And everywhere there was a low, constant drumming.
Heartbeats.
The sound was so mesmerizing that Phoebe barely registered when Jason stopped, hands tucked into his pockets. He had been speaking to her.
“Sorry?” Phoebe said, focusing her attention back on her stepbrother.
“Are you okay?” Jason’s eyes were more green than brown, Phoebe noticed on closer inspection. There were faint creases at the corners of his eyes, too, even though he looked no older than she did. Phoebe had seen lines like these before, on friends who sailed and spent lots of time on the water.
“Where are you from?” Phoebe asked.
“You shouldn’t ask,” Jason said, his feet moving forward. “Never ask a vampire their birthplace, age, or real name.”
“But you’re not any vampire. You’re family.” Phoebe caught up with him easily.
“So I am.” Jason laughed. “Still, you need to be careful. The last creature who asked Miriam her age is buried on the bottom of the Bosporus. Your maker’s fierce. Don’t cross her.”
Phoebe had crossed her. In Freyja’s dining room.
“Uh-oh. Your heart rate just spiked,” Jason observed. “What did you do?”
“Challenged her.”
“Did you end up wishing you’d never been born?” Jason’s expression was sympathetic.
“Miriam hasn’t mentioned it since.” Phoebe bit her lip. “Do you think she’s forgiven me?”
“No chance.” Jason smiled cheerfully. “Miriam has the memory of an elephant. Don’t worry. She’ll make you atone. One day.”
“That’s what I’m afraid of,” Phoebe said.
“Miriam will wait until your guard is down. It won’t be pleasant. But at least then it will be over.” Jason turned to face her. “If there’s one thing everybody knows about Miriam, it’s that she doesn’t hold grudges. Not like Marcus’s father.”
“I still don’t feel I understand Matthew,” Phoebe confessed. “Ysabeau, Baldwin, Freyja—even Verin—I feel somehow connected to all of them, but not to Matthew.”
“I doubt Matthew understands himself,” Jason said quietly.
Phoebe was chewing on that tidbit of information when they turned off the Avenue George V and onto the banks of the Seine. The Palais Bourbon across the river was brightly illuminated, as were the bridges that spanned the river. Beyond the Pont Alexandre III, the spokes of the Roue de Paris glowed blue and white.
Phoebe moved toward the bright colors, mesmerized.
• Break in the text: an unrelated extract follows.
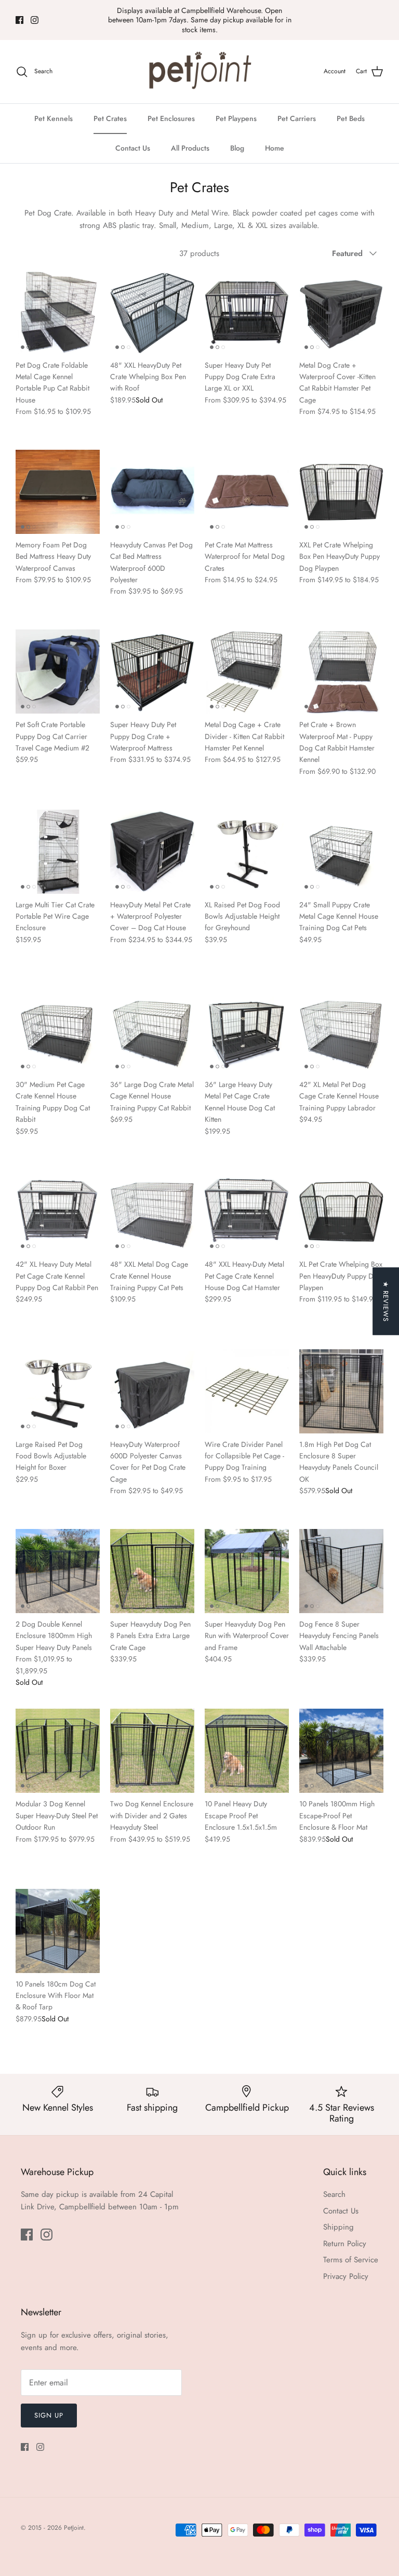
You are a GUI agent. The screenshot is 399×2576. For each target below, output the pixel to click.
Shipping (338, 2227)
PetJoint (74, 2527)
“Hang on, Phoebe.” Jason’s hand was on her elbow, his weight an anchor holding her back.
Phoebe tried to shake him off, dazzled by the prospect of all that light. Jason’s hand tightened, his fingers exerting a painful pressure.
“Too fast, Phoebe. People are watching.”
That stopped her in her tracks. Phoebe’s breath was ragged.
“My mother used to say that.” Phoebe’s past and present collided. “When we were out at the ballet. Or the theater. Or playing in the park. ‘People are watching.’”
Jason said something, his voice sounding far away and muffled by the loud drumming of hearts and made inconsequential by the brilliant hues that surrounded them. He spun Phoebe around. She snarled as the lights and color fused into a dizzying whorl.
“You’re lightstruck.” Jason’s eyes were pinwheels of green and gold. He swore.
Phoebe’s knees crumpled and she sagged toward the pavement.
“Too much champagne, darling?” A woman laughed. White. Middle-aged. American, based on the accent. A tourist.
Phoebe lunged.
The tourist’s eyes widened in sudden terror. She screamed.
Passersby—those strolling lovers, seemingly lost in their mutual adoration—stopped and turned.
“Qu’est-ce que c’est?” A National Police officer, fully kitted out in navy and white, was on patrol alone. She planted her feet wide and put her hands to the belt that held her communications device and weapons.
But the question came too late. Phoebe was already at the tourist’s throat, her hands grabbing at her thin sweater.
A flashlight shone directly into Phoebe’s eyes. She winced and let the struggling woman go.
“Are you all right, madame?” the officer asked the tourist.
“Yes. I think so,” the American said, her voice shaking.
“This is outrageous. We were walking back to our hotel when that woman attacked us,” the tourist’s companion said. Now that the danger had passed, he was full of bluff and swagger.